━━ Available records

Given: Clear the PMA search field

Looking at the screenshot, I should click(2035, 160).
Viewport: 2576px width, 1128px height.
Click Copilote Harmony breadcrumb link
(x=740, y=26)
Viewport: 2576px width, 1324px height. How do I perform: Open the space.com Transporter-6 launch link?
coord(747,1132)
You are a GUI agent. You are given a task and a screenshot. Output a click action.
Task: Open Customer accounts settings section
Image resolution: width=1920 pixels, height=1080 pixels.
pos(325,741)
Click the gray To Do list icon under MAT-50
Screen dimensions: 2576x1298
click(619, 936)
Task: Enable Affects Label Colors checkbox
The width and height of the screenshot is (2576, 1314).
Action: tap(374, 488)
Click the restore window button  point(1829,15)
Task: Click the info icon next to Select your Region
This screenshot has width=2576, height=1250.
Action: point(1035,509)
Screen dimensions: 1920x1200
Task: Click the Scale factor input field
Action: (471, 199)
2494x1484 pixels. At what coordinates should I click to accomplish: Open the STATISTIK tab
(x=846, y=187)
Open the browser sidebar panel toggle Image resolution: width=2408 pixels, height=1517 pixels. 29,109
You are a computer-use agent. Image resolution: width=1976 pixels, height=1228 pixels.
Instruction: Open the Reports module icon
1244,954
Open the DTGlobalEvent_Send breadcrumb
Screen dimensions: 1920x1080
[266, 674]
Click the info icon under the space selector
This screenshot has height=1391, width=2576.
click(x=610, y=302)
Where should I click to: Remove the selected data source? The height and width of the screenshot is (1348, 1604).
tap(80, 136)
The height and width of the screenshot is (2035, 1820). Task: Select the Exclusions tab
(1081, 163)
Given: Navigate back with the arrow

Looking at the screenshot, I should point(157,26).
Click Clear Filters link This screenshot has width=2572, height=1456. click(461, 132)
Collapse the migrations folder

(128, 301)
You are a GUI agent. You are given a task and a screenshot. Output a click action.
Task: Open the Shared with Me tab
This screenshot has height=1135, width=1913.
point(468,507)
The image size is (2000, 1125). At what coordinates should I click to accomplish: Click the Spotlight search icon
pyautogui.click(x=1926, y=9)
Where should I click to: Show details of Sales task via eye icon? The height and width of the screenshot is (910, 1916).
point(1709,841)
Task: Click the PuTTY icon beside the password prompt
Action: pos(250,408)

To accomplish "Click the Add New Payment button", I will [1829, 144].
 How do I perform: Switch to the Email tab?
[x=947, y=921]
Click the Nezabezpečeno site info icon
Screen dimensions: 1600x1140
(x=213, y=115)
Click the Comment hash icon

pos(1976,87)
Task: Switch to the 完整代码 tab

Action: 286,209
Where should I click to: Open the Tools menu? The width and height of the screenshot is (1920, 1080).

━━━━

# Directions for this task
A single number, please: the count of lines above that contain the string "info".

# Answer space
3